Just checked using Brave A.I.:
Red Sea Cables and Canonical Updates
There is no information in the provided context indicating that the Red Sea cable cuts affect the worldwide distribution of Canonical updates. The disruptions reported are specific to Microsoft Azure's global cloud network, primarily impacting latency and connectivity for traffic traversing the Middle East corridor, especially for Asia–Europe data flows.
The issue is related to undersea fiber-optic cables and their impact on cloud infrastructure and internet traffic, not the distribution of software updates from Canonical.
The context details that Microsoft Azure users may experience increased latency on traffic that traverses the Middle East, but traffic not using this corridor is unaffected.
While the incident has caused measurable degradation in cloud performance for cross-region operations, including database replication and backups, there is no mention of Canonical, Ubuntu, or any software update distribution system being impacted.

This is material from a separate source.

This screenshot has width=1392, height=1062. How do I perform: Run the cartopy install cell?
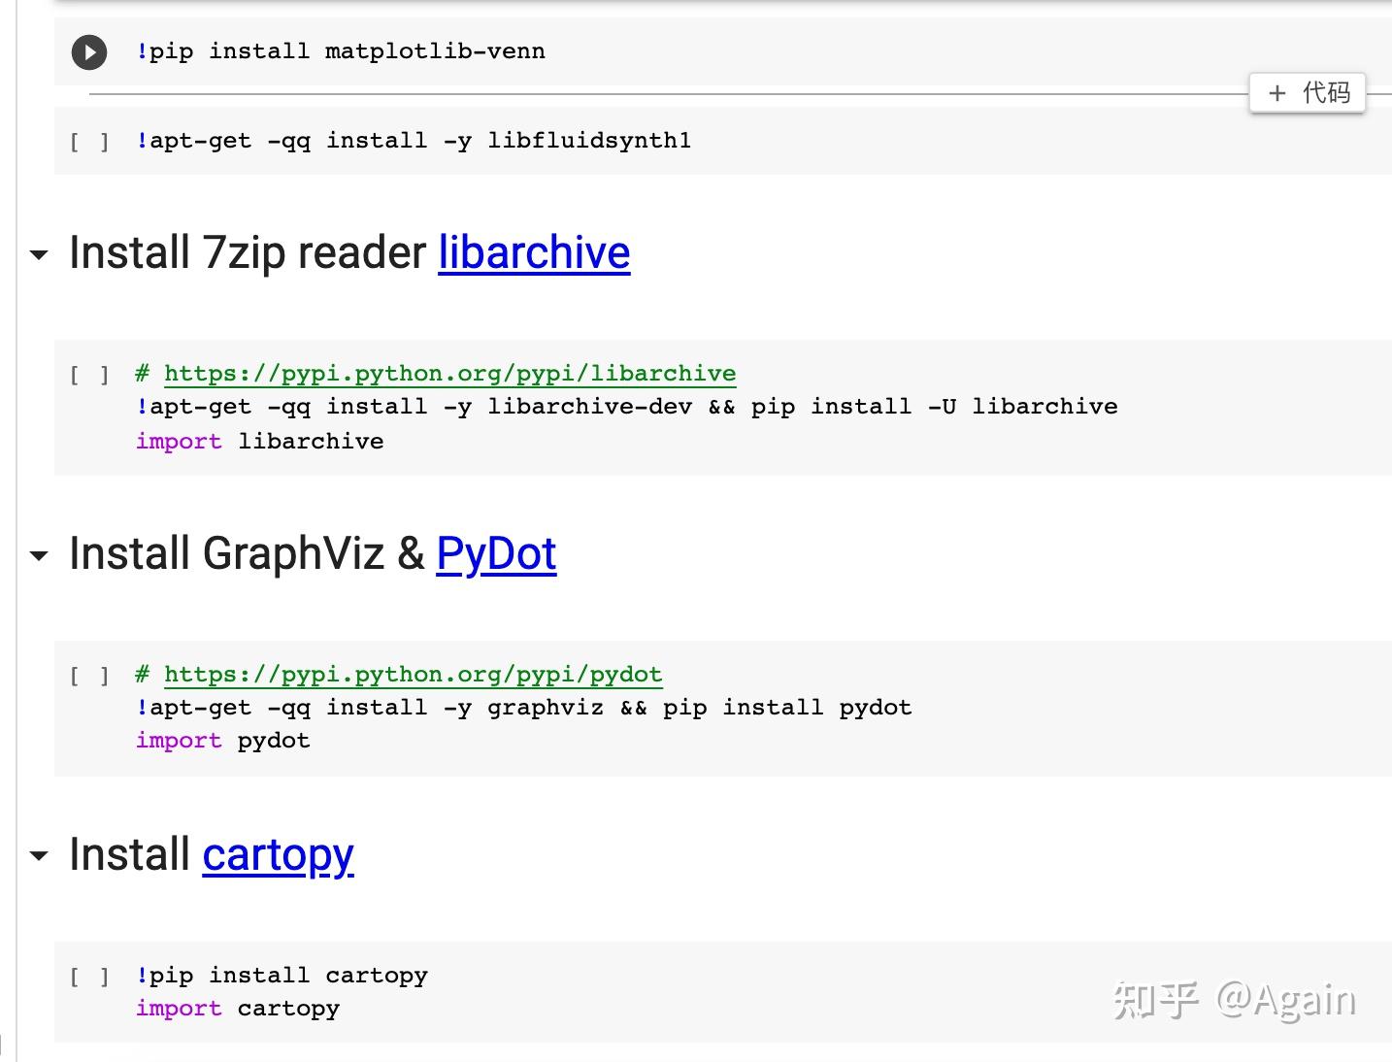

Therefore, based on the available information, the Red Sea cable cuts do not appear to affect the worldwide distribution of Canonical updates.
The main explanation (but not what caused it) is here:
I also found this:
https://www.neowin.net/news/canonical-switches-ubuntu-2510-to-sudo-rs-as-the-default-sudo/
This above article mentions reverse compatibility with earlier kernels (pre-5.9) so might cause issues with terminal updates post 25.10?